>An interesting and counter-intuitive consequence of Theorem 1, derived in Section 7, is that the fastest program that computes a certain function is also among the shortest
programs that provably computes this function. Looking for larger programs saves at most a finite number of computation steps, but cannot improve the time order.
Pretty cool paper, it's from 2002 that's amazing. I'm having trouble locating the factor of five explanation. Why 5? Is it just the safest lowest bound they could guarantee without too much prodding?
It's a purely arbitrary number, arising from the choice of an 80/20 division of CPU cycles between exploring and exploiting. You have to choose some number; pretty much any choice would work more or less equally well here, though there is a sense in which 2 would be the simplest/most natural choice.
From section 5:
The factor of 5 may be reduced to 4 + ε by assigning a larger fraction of time to algorithm C. The constants cp and dp will then be proportional to 1/ε. We were not able to further reduce this factor.
Will the ultimate search for asymptotically fastest programs typically lead to fast or slow programs for arguments of practical size? Levin search, matrix multiplication and the algorithm Mp∗ seem to support the latter, but this might be due to our inability to do better.
Asymptotic complexity analysis is kind of broken, there's more of a tradeoff in using different algorithms than "\Theta(n) is better than \Theta(n \log n)" would indicate.
I wonder if a better framework exists, but that's probably several open research topics bundled in a single question.
Yes, it offends my aesthetic sense when the asymptotically fastest algorithms for simple problems are complex monsters. It didn't used to be like that: early fast algorithms (like heapsort and FFT) are only very slightly more complex than the naive ones.
Cooley-Tukey Fast Fourier Transform can be complex to implement, if you want to optimize it.
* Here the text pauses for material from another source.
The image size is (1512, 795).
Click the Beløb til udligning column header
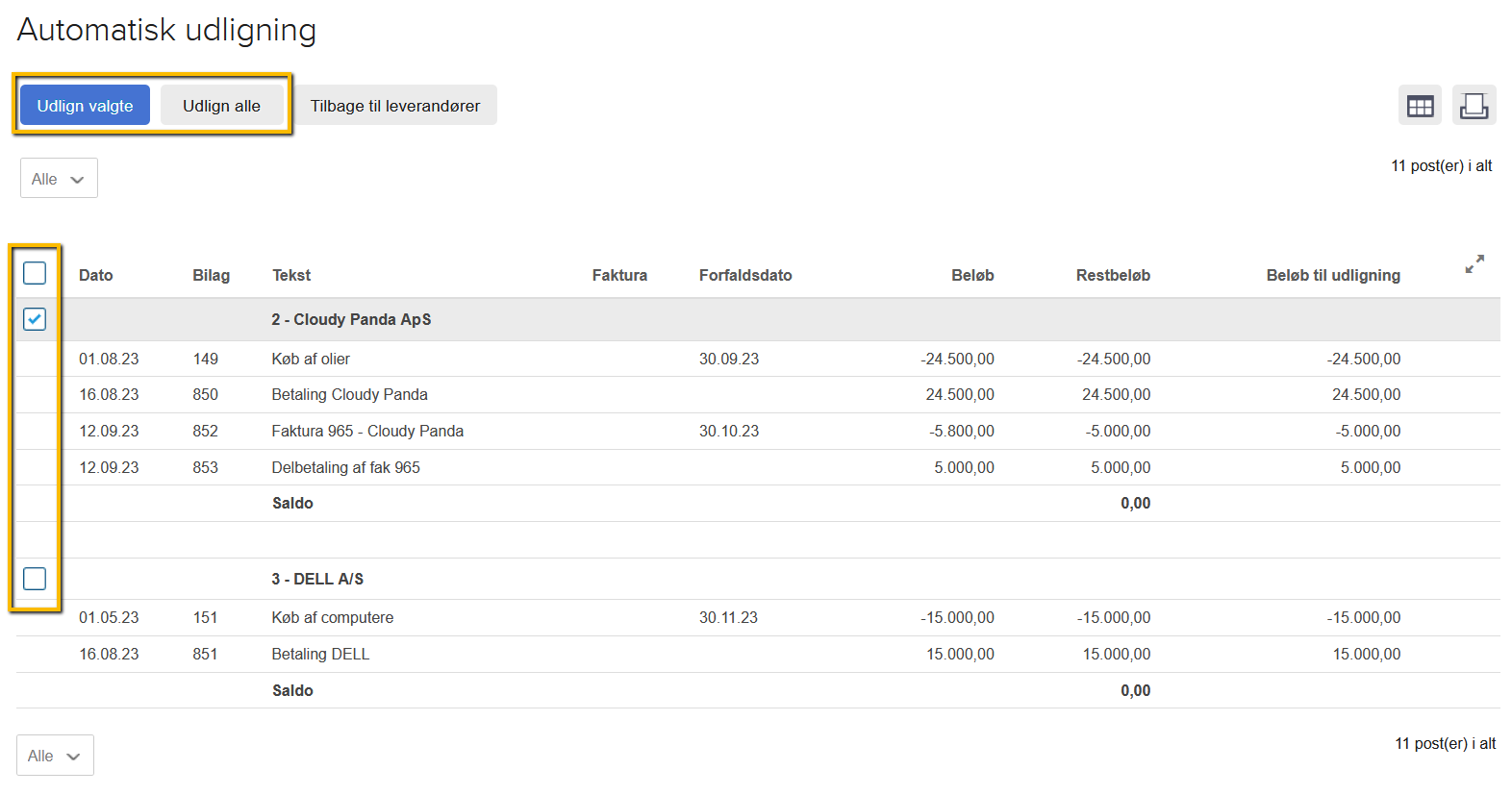1332,276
A basic version is surprisingly simple, I implemented it for fun in Python a couple of years ago:
def fft(x):
N = len(x)
if N == 1:
return x
assert N % 2 == 0
E = fft(x[::2])
O = fft(x[1::2])
X = [None] * N
for k in range(N // 2):
tf = np.exp(-2j * np.pi * k / N)
X[k] = E[k] + tf * O[k]
X[k + N//2] = E[k] - tf * O[k]
return X
Computer science was a new branch of mathematics 100 years ago. Folks discovered the easy, low-lying algorithms. I don't know about you, but I've rediscovered quite old results that are named so-and-so's algorithm or what's-their-face's theorem; because they were the obviously efficient ways of solving those problems.
Supposing P=NP, one would expect the polytime algorithm to be brain-meltingly complex. Same goes for, say, a n^2log(n) matrix multiplication algorithm.
Simplification is a really good strategy for optimizing algorithms. But sometimes, doing less work requires doing a bit of thinking upfront, or carefully cleaning up behind yourself (but not cleaning too eagerly).
I really don’t understand why this is being downvoted. Beyond trivial algorithms, as mentioned in the parent, fast algorithms come from deep knowledge of the problem, leading to highly tailored data structures, and thus very complicated algorithms. I’m not sure why this is controversial? Also citing aesthetic sensibility is fine, but it’s also fine to update or recalibrate one’s aesthetic intuition.
I remember showing a coworker a complexity analysis I did, where I'd written "0.002 n lg n + 3n". I was surprised when they asked "why did you put the insignificant one first?" but then realized... that's exactly right! Even for universe sized problems, 3n is more than 0.002 n lg n.
Basically, as soon as you care enough about constant factors to actually compute them, some of your habits from doing asymptotic analysis can be actively harmful.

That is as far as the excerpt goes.